PROBLEM REQUIREMENTS: Produce a verbatim transcription of all records.

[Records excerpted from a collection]
= = = = = = =
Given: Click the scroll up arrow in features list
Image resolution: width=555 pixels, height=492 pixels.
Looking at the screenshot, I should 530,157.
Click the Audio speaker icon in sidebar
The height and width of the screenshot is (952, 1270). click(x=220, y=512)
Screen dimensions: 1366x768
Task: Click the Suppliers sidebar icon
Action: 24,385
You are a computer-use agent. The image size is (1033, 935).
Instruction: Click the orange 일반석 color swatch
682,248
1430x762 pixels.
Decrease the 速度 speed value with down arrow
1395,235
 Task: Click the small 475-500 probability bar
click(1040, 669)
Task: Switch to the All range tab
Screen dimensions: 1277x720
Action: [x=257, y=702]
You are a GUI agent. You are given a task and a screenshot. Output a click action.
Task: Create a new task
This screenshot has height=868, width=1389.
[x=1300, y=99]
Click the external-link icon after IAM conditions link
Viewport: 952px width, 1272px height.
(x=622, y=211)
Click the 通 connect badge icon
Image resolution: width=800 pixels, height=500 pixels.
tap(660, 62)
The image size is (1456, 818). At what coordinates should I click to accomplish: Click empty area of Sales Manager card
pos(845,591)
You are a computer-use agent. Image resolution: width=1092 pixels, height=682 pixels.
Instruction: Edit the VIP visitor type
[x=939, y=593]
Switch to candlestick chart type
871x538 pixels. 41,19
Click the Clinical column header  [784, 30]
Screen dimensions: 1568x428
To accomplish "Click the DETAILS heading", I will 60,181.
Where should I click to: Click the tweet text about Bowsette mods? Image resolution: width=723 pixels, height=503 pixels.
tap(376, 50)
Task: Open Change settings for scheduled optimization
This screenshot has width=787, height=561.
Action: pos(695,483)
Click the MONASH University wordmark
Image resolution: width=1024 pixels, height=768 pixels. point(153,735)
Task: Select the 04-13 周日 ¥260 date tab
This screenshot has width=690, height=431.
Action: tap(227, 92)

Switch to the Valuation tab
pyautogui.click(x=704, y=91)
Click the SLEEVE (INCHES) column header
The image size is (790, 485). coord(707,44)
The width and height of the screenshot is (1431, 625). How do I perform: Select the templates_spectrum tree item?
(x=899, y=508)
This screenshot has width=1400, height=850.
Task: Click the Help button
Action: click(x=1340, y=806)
= = = = = = =
ANSWER BOX:
Given: Click the scroll up arrow in features list
Image resolution: width=555 pixels, height=492 pixels.
Looking at the screenshot, I should 530,157.
Click the Audio speaker icon in sidebar
The height and width of the screenshot is (952, 1270). click(x=220, y=512)
Screen dimensions: 1366x768
Task: Click the Suppliers sidebar icon
Action: 24,385
You are a computer-use agent. The image size is (1033, 935).
Instruction: Click the orange 일반석 color swatch
682,248
1430x762 pixels.
Decrease the 速度 speed value with down arrow
1395,235
 Task: Click the small 475-500 probability bar
click(1040, 669)
Task: Switch to the All range tab
Screen dimensions: 1277x720
Action: [x=257, y=702]
You are a GUI agent. You are given a task and a screenshot. Output a click action.
Task: Create a new task
This screenshot has height=868, width=1389.
[x=1300, y=99]
Click the external-link icon after IAM conditions link
Viewport: 952px width, 1272px height.
(x=622, y=211)
Click the 通 connect badge icon
Image resolution: width=800 pixels, height=500 pixels.
tap(660, 62)
The image size is (1456, 818). At what coordinates should I click to accomplish: Click empty area of Sales Manager card
pos(845,591)
You are a computer-use agent. Image resolution: width=1092 pixels, height=682 pixels.
Instruction: Edit the VIP visitor type
[x=939, y=593]
Switch to candlestick chart type
871x538 pixels. 41,19
Click the Clinical column header  [784, 30]
Screen dimensions: 1568x428
To accomplish "Click the DETAILS heading", I will 60,181.
Where should I click to: Click the tweet text about Bowsette mods? Image resolution: width=723 pixels, height=503 pixels.
tap(376, 50)
Task: Open Change settings for scheduled optimization
This screenshot has width=787, height=561.
Action: pos(695,483)
Click the MONASH University wordmark
Image resolution: width=1024 pixels, height=768 pixels. point(153,735)
Task: Select the 04-13 周日 ¥260 date tab
This screenshot has width=690, height=431.
Action: tap(227, 92)

Switch to the Valuation tab
pyautogui.click(x=704, y=91)
Click the SLEEVE (INCHES) column header
The image size is (790, 485). coord(707,44)
The width and height of the screenshot is (1431, 625). How do I perform: Select the templates_spectrum tree item?
(x=899, y=508)
This screenshot has width=1400, height=850.
Task: Click the Help button
Action: click(x=1340, y=806)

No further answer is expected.